Since containing Ebola is appearing to be more of a challenge with each passing day, work on vaccines and new treatments has been accelerated. Two candidate vaccines have clinical-grade vials ready for phase 1 clinical trials. One is cAd3-ZEBOV, which uses chimpanzee-derived adenovirus vector with an inserted Ebola virus gene, has been developed by GlaxoSmithKline in collaboration with the US National Institute of Allergy and Infectious Diseases.
The other vaccine is rVSV-ZEBOV, made by the Public Health Agency of Canada by replacing a gene of a weakened (attenuated) vesicular stomatitis virus found in livestock with an Ebola virus gene.
The only tested treatment for Ebola is convalescent therapy, in which an infected person is treated with the antibody-rich blood of a person who has survived the infection. It was first used in 1976 -- the year Ebola was identified in the DRC -- in a woman who was treated with plasma from a person who survived a Marburg virus infection. Though she had less clinical bleeding than the other patients, she died within days. During the 1995 Ebola outbreak in DRC, whole blood from recovered patients was given to eight people. Seven of the eight recovered.
In the current outbreak, convalescent therapy has been used in a few, including two US doctors who became infected in Liberia. Both recovered, but it's difficult to say what worked -- convalescent therapy, the experimental medicines ZMapp used for one and TKM-EBV for the other, or the high-grade supportive care both received in the US, or a combination of all three.

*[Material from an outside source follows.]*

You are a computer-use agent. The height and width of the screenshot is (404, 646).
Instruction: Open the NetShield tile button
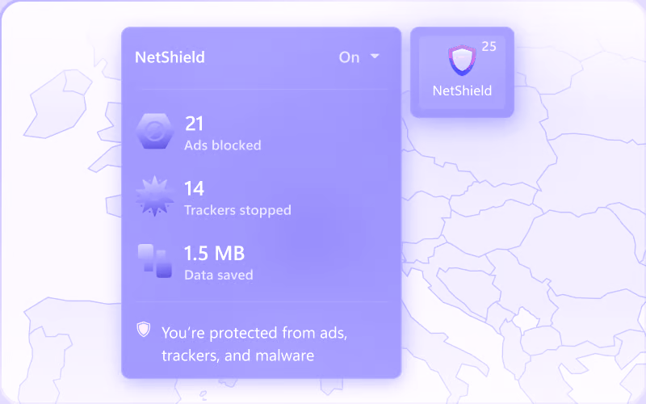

Till a vaccine or cure is found, prevention coupled with realtime surveillance to identify and isolate infected people to stop transmission are what will determine whether Marburg and Ebola outbreaks happen out of Africa.
1 The Ebola virus is transmitted through close and direct physical contact with infected bodily fluids, the most infectious being blood, faeces and vomit.
2 It has been detected in breast milk, urine and semen after recovery, persisting for at least 70 days in semen.
3 Saliva and tears may also carry some risk, with the virus found most frequently in patients at a severe stage of illness.
4 The Ebola virus can be transmitted indirectly, by contact with previously contaminated surfaces and objects, but the risk is low and can be reduced further with cleaning and disinfection.
5 Ebola virus disease is not an airborne infection (inhalation of the virus from a suspended cloud of small dried droplets).
6 Theoretically, wet and bigger droplets from a heavily infected person could transmit the virus – over a short distance – to someone nearby, but there is no evidence of this. Studies from past outbreaks show that all cases were infected by direct close contact with symptomatic patients.
7 Speculation that the Ebola virus might mutate and to spread through air is an a speculation, unsubstantiated by any evidence. There is no evidence that viral diseases change their mode of transmission. For example, the mode of transmission of the H5N1 avian influenza virus, which has caused sporadic human cases since 1997, remains unchanged.